On May 28, 2008, at 5:09 PM, Roland Dreier wrote:
I think Patrick's point is that it's not too much more expensive to
do the
syscall on Linux vs just doing the cache lookup, particularly in the
context of a long message. And it means that upper layer protocols
like
MPI don't have to deal with caches (and since MPI implementors hate
registration caches only slightly less than we hate MPI_CANCEL,
that will
make us happy).
Stick in a separate library then?
I don't think we want the complexity in the kernel -- I personally
would
argue against merging it upstream; and given that the userspace
solution
is actually faster, it becomes pretty hard to justify.
If someone would like to pull registration cache into OFED, that would
be great. But something tells me they won't want to. It's a pain, it
screws up users, and it only works about 50% of the time.

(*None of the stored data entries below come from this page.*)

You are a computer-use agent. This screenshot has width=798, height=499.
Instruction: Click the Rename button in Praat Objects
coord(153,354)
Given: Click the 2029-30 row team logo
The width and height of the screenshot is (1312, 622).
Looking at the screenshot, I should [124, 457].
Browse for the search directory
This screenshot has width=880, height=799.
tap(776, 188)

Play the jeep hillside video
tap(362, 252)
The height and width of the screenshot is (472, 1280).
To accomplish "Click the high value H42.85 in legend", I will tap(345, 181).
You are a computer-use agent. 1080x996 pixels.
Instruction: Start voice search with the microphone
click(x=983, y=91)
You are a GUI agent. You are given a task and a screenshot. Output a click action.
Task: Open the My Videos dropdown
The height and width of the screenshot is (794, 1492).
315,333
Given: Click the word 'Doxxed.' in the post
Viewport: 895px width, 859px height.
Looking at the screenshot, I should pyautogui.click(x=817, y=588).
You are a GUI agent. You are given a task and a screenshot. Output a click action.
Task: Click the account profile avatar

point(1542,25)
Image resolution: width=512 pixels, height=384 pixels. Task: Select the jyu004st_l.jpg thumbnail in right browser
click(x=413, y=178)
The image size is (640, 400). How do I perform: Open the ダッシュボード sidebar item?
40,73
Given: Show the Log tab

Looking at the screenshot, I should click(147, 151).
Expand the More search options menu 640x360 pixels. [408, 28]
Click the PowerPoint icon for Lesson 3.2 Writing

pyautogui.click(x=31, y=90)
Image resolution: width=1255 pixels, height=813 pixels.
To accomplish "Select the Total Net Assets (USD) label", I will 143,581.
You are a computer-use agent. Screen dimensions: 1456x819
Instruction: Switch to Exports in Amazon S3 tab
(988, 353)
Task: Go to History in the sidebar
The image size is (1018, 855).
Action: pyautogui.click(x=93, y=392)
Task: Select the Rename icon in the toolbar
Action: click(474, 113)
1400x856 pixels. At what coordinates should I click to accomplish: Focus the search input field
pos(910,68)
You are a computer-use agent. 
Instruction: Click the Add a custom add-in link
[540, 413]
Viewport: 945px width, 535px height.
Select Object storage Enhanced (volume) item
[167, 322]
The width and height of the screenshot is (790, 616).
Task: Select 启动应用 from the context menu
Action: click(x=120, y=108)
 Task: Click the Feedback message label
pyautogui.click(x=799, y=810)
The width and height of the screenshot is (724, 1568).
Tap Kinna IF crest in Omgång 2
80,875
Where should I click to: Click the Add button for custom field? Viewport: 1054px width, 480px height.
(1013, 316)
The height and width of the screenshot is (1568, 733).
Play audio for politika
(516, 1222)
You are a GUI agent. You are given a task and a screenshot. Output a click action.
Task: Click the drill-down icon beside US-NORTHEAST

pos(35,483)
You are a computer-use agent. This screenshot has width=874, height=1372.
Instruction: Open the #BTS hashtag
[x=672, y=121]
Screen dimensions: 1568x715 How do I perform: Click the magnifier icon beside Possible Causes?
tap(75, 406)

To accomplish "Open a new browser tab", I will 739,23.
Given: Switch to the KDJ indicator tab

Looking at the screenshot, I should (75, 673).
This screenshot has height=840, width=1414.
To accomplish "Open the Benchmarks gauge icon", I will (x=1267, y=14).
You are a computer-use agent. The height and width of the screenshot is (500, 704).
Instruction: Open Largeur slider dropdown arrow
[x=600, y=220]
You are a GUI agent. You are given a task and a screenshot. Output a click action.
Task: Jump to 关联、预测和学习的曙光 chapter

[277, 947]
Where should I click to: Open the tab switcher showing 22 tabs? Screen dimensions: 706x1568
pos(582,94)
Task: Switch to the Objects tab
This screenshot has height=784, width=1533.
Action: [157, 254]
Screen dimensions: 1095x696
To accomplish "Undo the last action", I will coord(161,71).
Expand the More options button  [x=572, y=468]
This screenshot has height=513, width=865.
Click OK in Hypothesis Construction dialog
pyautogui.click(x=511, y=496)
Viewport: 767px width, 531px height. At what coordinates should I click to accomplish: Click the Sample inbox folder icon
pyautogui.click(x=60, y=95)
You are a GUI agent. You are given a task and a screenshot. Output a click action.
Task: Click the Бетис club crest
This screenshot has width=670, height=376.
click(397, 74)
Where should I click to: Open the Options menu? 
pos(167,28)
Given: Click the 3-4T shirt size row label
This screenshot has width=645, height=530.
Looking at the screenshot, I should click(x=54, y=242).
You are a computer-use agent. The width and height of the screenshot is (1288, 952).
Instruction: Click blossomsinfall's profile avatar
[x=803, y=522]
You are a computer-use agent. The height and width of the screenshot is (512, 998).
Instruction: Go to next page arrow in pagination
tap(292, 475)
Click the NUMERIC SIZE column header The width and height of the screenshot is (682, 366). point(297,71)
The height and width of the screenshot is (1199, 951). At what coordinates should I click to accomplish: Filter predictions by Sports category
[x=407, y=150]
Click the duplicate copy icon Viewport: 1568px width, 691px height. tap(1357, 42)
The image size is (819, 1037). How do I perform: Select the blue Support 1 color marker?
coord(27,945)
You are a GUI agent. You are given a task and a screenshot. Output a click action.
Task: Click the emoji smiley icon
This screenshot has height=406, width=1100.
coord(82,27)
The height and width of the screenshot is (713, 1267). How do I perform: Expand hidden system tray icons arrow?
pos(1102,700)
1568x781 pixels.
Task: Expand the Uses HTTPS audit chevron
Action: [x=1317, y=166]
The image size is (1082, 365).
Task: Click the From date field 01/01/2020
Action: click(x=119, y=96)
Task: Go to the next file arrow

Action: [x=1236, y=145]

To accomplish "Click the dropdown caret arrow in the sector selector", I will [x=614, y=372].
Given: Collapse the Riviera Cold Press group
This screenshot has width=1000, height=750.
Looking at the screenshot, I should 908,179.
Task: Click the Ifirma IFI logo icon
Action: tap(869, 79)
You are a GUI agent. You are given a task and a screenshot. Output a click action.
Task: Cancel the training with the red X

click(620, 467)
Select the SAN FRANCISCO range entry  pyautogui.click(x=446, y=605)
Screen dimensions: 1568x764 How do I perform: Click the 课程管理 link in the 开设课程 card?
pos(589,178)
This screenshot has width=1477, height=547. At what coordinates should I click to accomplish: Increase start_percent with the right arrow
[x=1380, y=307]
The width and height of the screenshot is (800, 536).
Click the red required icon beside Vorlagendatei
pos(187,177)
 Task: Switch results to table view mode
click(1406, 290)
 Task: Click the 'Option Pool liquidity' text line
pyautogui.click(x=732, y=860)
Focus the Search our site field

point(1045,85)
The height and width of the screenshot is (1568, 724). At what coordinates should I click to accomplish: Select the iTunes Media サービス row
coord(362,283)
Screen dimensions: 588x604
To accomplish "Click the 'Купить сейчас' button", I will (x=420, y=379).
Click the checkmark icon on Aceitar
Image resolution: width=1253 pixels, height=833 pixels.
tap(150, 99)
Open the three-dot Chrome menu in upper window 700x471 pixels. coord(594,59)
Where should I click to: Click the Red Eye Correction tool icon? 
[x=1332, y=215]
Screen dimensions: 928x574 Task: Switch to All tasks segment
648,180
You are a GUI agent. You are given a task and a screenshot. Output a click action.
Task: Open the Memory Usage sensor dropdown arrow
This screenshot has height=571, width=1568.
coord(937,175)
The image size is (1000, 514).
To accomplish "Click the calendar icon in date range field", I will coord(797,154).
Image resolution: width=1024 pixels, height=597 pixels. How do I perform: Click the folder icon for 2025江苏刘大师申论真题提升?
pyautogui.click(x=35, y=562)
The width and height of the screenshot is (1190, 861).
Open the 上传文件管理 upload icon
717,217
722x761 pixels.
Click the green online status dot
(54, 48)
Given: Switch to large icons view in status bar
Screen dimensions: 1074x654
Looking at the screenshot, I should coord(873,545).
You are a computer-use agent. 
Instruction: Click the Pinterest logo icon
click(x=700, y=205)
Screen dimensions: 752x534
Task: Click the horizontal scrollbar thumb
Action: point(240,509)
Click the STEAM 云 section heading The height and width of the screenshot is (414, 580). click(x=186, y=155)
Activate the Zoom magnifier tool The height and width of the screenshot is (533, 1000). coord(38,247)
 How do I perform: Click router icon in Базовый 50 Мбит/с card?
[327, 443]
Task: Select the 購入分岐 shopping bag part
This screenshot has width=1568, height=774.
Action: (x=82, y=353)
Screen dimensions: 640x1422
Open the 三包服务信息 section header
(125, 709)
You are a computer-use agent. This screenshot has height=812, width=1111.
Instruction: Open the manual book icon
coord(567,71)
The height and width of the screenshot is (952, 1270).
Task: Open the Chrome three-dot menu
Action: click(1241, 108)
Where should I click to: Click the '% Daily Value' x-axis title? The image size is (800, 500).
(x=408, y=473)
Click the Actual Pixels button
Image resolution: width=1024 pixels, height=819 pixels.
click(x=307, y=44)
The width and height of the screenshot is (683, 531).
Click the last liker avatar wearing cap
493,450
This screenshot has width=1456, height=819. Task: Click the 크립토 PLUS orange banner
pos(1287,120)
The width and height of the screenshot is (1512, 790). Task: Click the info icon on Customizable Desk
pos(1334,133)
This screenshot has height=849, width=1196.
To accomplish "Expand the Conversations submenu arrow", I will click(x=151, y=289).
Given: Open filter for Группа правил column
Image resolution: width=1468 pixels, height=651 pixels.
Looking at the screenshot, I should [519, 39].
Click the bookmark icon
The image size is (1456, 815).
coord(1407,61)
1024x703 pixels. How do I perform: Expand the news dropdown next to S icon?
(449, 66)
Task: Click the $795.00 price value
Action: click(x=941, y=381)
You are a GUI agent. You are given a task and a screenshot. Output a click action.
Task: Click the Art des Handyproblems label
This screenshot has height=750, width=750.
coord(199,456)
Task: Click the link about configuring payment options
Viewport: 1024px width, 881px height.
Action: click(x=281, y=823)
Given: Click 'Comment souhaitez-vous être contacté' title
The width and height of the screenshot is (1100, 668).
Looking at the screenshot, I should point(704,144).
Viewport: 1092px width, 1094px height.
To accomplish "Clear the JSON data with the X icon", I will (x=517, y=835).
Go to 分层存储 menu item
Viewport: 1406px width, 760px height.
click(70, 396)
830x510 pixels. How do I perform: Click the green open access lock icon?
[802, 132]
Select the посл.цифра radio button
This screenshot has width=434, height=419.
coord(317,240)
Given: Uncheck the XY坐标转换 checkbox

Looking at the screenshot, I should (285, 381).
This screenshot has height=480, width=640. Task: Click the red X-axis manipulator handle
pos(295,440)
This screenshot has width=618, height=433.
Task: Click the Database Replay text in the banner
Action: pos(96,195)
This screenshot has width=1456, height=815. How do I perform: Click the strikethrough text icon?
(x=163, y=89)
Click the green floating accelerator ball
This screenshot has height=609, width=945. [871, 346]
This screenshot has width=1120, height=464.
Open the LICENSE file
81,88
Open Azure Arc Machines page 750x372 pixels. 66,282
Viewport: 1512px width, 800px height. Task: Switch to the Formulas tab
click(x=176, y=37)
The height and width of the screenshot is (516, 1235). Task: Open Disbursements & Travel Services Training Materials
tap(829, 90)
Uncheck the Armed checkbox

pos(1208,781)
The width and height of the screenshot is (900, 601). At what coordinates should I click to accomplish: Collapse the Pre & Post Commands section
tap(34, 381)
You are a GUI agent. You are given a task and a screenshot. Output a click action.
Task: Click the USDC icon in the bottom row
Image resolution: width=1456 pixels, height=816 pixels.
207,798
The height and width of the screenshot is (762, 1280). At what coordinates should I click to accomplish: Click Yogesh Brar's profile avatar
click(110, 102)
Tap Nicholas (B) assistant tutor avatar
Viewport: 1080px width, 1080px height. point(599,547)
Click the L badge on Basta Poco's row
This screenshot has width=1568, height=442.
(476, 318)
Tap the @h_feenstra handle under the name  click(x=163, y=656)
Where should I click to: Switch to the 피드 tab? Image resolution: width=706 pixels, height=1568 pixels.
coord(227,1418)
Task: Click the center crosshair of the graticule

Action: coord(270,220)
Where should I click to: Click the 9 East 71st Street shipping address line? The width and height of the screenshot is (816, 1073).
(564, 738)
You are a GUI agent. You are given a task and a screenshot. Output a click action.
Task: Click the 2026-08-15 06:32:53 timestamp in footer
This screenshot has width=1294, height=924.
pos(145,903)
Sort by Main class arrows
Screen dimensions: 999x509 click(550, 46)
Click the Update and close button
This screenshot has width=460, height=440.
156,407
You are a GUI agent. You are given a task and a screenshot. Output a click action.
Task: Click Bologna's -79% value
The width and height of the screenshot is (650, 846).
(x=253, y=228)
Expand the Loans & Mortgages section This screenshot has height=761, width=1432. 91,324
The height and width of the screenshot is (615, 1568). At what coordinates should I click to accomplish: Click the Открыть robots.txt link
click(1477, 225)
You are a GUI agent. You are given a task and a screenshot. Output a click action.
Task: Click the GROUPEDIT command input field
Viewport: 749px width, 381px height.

It's a support issue -- pushing it in a separate library doesn't help
anyone unless someone's willing to handle the support. I sure as heck
don't want to do the support anymore, particularly since OFED is the
*ONLY* major software stack that requires such evil hacks. MX handles
it at the lower layer. Portals is specified such that the hardware
and/or Portals library must handle it (by specifying semantics that
require registration per message). Quadrics (with tports) handles it
in a combination of the kernel and library. TCP doesn't require
pinning and/or registration.
Brian
--
Brian Barrett
Open MPI developer
http://www.open-mpi.org/